Ukraine: Zelensky se félicite de la livraison promise de 61 avions F-16

  • Ce dernier et les Pays-Bas, qui ont accueilli le président ukrainien lors de visites surprise, se sont engagés à livrer des F-16 à Kiev
  • Ces 42 avions s'ajoutent aux 19 annoncés par le Danemark

SKRYDSTRUP: Le président ukrainien Volodymyr Zelensky a salué dimanche soir la décision "historique" des Pays-Bas et du Danemark de livrer à l'Ukraine un total de 61 avions de combat américains F-16, deux jours après le feu vert américain sur le sujet.

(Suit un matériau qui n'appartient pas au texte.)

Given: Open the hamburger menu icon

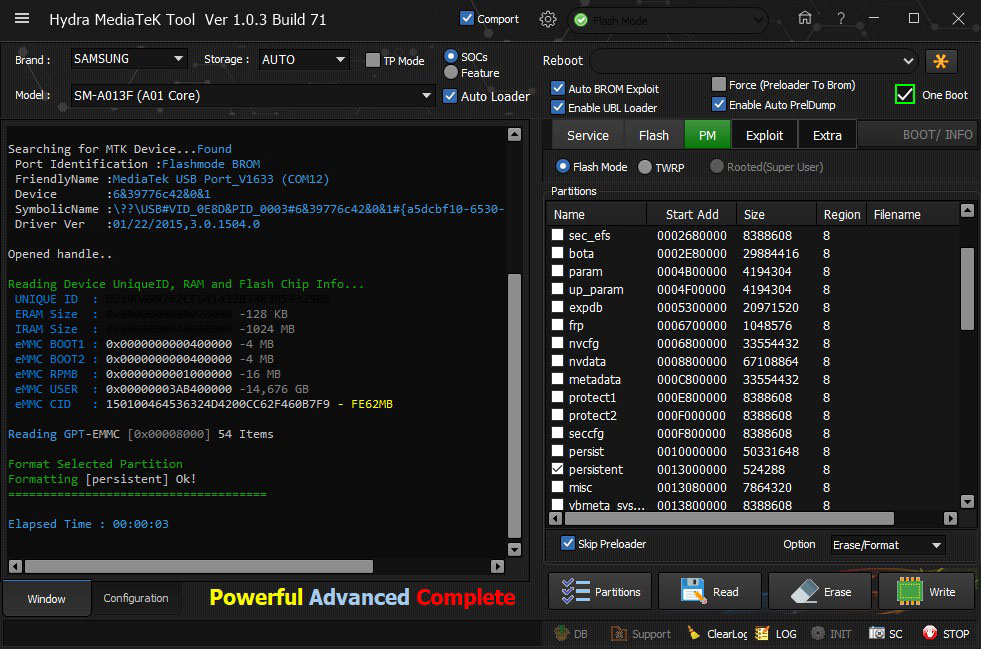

"Nos combattants vont recevoir 42 super avions de combat" de la part des Pays-Bas, a écrit le chef d'Etat sur X (ex-Twitter) en remerciant le Premier ministre néerlandais Mark Rutte.

Ces 42 avions s'ajoutent aux 19 annoncés par le Danemark. Ce dernier et les Pays-Bas, qui ont accueilli le président ukrainien lors de visites surprise, se sont engagés à livrer des F-16 à Kiev une fois les pilotes ukrainiens formés.

M. Zelensky a été accueilli dans l'après-midi par la Première ministre danoise Mette Frederiksen, le ministre des Affaires étrangères Lars Løkke Rasmussen et le ministre de la Défense Jakob Ellemann-Jensen.

Ils ont, pendant cette visite, examiné des F-16 et fait le point sur le début de la formation des pilotes ukrainiens, a précisé le cabinet de la Première ministre danoise.

"Nous savons que vous avez besoin de plus (d'équipements militaires, ndlr) et c'est (...) pourquoi nous allons faire don de 19 avions de combat F-16 à l'Ukraine", a annoncé Mette Frederiksen lors d'une conférence de presse avec son homologue ukrainien.

Ces avions seront livrés progressivement à Kiev: six vers la fin de l'année, huit l'année prochaine et cinq l'année suivante, a précisé la cheffe du gouvernement.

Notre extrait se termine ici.